In the wake of a number of pension bankruptcies that left retirees without benefits, private-sector pensions became subject to strict federal regulations: Businesses must make adequate contributions to their pension funds, accurately measure their liabilities, and pay insurance premiums to the Pension Benefit Guarantee Corporation.
Public pensions do none of those things. States and localities operate by their own set of accounting rules, which, unlike the rules governing private plans, imply that a pension fund that takes more investment risk immediately becomes better funded. In fact, $1 in stocks is literally more valuable than $1 in bonds in the world of government accounting. Not surprisingly, public pensions take on much more risk than private pensions, and their only insurers are the taxpayers who must pay for any shortfalls.

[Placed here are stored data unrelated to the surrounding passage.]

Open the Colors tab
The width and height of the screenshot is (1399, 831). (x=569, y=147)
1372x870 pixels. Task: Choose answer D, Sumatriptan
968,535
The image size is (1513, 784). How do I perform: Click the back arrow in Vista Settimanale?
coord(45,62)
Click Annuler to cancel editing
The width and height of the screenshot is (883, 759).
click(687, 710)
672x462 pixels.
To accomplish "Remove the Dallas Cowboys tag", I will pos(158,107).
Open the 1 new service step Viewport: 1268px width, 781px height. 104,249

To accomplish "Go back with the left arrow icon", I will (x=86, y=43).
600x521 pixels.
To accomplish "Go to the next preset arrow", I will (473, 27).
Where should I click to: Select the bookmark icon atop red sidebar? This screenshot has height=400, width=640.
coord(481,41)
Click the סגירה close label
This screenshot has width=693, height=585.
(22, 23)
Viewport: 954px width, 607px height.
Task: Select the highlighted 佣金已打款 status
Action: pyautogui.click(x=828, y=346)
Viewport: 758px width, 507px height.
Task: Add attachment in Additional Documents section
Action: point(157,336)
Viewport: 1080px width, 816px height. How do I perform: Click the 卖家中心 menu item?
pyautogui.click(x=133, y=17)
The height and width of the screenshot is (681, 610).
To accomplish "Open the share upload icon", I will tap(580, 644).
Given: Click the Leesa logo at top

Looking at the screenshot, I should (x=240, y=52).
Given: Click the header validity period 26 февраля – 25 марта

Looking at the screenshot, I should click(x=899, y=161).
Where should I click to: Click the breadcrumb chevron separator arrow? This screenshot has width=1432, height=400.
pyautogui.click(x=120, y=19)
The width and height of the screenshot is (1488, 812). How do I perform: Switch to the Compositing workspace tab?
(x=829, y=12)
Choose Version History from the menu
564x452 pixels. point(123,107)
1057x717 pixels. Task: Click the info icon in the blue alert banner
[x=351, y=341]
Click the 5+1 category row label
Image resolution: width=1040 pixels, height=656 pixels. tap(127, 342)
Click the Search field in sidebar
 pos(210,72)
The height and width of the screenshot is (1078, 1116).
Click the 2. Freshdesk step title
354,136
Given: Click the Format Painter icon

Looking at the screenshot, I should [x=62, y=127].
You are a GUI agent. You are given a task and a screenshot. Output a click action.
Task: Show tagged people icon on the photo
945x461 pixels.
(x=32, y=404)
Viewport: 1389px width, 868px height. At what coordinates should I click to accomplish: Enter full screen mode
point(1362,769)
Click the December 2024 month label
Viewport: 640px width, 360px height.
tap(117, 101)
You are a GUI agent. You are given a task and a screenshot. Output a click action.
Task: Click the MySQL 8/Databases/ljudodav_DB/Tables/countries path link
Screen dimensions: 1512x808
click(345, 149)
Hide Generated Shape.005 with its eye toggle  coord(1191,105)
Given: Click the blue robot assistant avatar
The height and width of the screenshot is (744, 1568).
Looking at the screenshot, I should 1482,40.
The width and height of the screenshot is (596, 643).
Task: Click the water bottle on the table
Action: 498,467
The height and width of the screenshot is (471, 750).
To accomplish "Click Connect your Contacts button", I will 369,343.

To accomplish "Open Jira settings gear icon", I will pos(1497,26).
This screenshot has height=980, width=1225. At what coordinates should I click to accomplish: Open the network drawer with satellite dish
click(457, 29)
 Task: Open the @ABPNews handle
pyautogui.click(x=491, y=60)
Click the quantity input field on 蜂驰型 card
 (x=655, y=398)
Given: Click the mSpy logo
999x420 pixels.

Now a blue-ribbon panel put together by the Society of Actuaries aims to change that. In a report released this week, the panel recommends much greater transparency in the way that assets and liabilities are reported. According to the panel, pension plans should quantify the risk in their portfolios, calculate the cost of newly accrued benefits based on a risk-free rate of return, and disclose the annual contribution that would fully cover the price of the risk.
The report won’t fix the pension system overnight. The standards are voluntary, and the recommendations are similar to what financial economists have been advocating (mostly unsuccessfully) for years. But perhaps this marks a turning point in the push for accounting reform. State and local governments may soon run out of excuses for the status quo.